_Linhas a utilizar_:
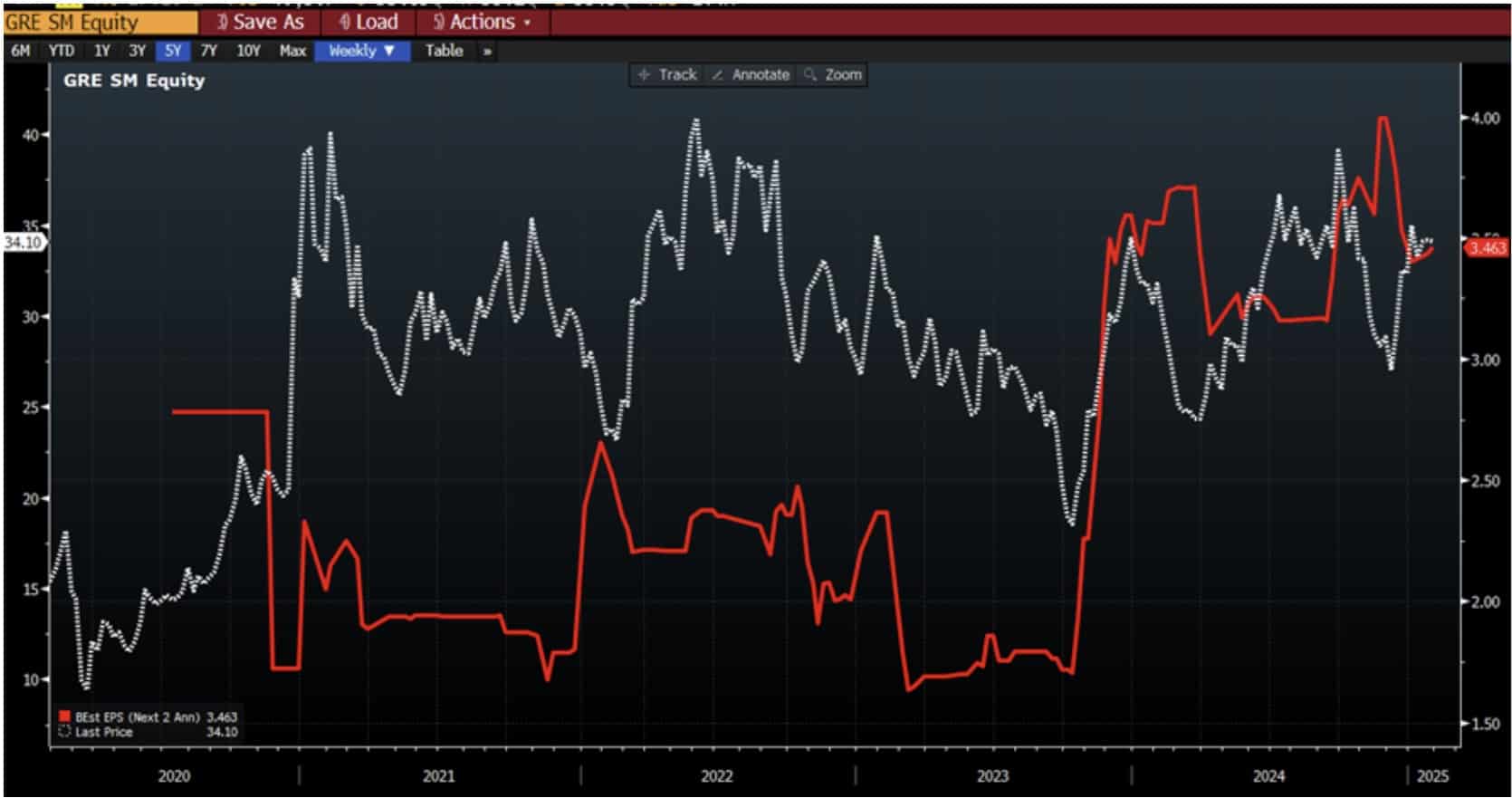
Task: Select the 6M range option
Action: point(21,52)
...
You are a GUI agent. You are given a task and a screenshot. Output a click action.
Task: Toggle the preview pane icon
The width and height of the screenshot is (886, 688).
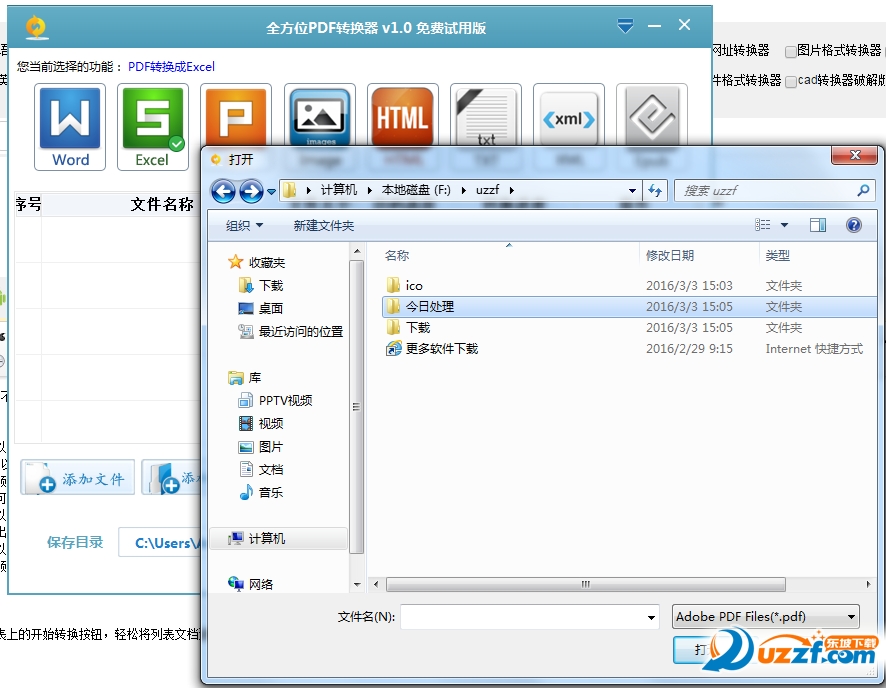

_Objetivo_: Extraia das linhas acima aquelas que vão da que contém "You are a GUI" até a que contém "The width and", ambas incluídas. Reproduza-as sem nenhuma alteração.

_Resultado da tarefa_:
You are a GUI agent. You are given a task and a screenshot. Output a click action.
Task: Toggle the preview pane icon
The width and height of the screenshot is (886, 688).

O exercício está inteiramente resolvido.